[[ RECORDS FOR THIS TASK open ]]

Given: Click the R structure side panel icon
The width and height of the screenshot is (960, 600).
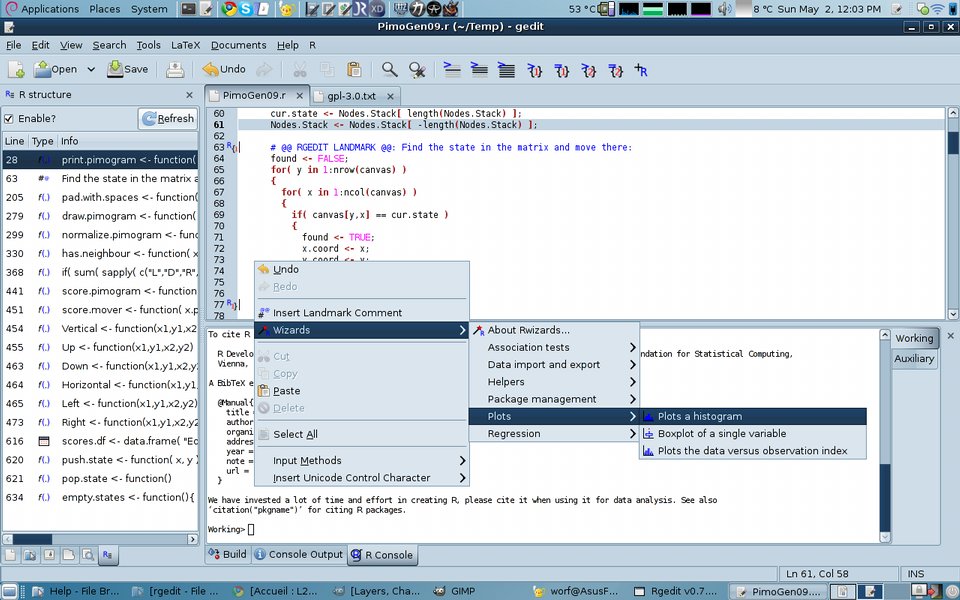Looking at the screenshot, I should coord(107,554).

[[ RECORDS FOR THIS TASK closed ]]
[[ RECORDS FOR THIS TASK open ]]

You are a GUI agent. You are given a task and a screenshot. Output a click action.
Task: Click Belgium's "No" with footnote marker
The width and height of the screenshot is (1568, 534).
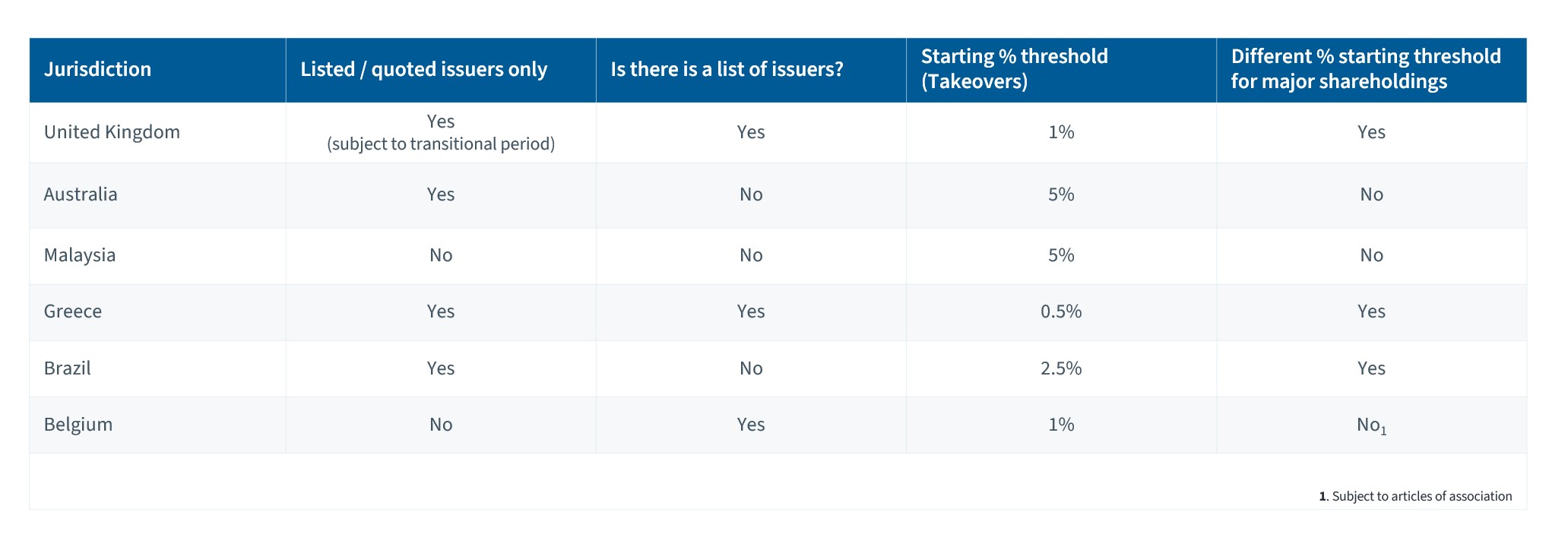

[[ RECORDS FOR THIS TASK closed ]]
[[ RECORDS FOR THIS TASK open ]]

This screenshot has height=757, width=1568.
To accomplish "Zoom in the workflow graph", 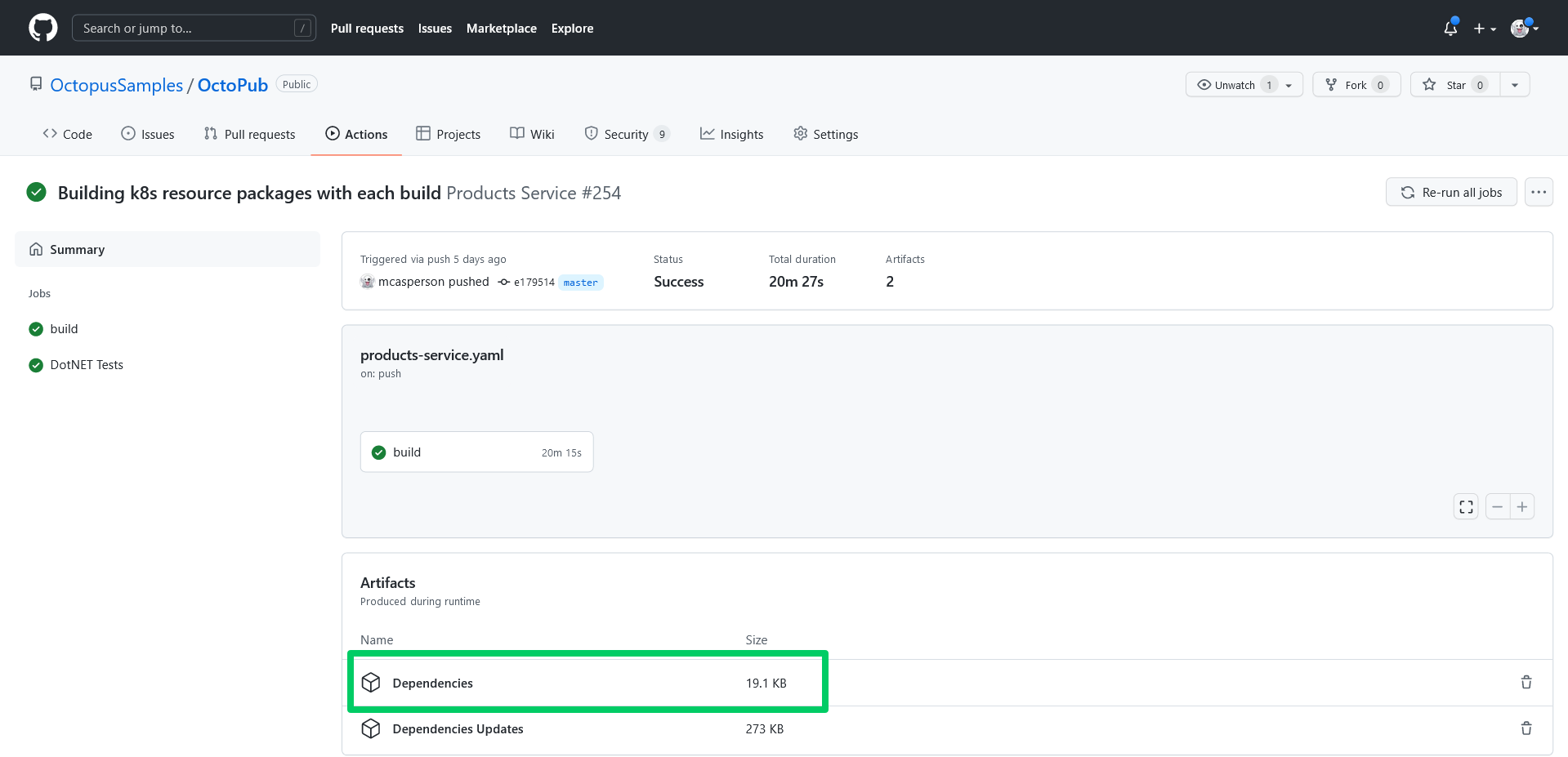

[[ RECORDS FOR THIS TASK closed ]]

* TASK PROMPT *
Using the data above, set down each line from the line with "This screenshot has height=757, width=1568." to the line with "in the workflow" exactly, both ends included, and leave the pictures behind. Nothing else belongs.

* SOLUTION TO THE PROBLEM *
This screenshot has height=757, width=1568.
To accomplish "Zoom in the workflow graph", 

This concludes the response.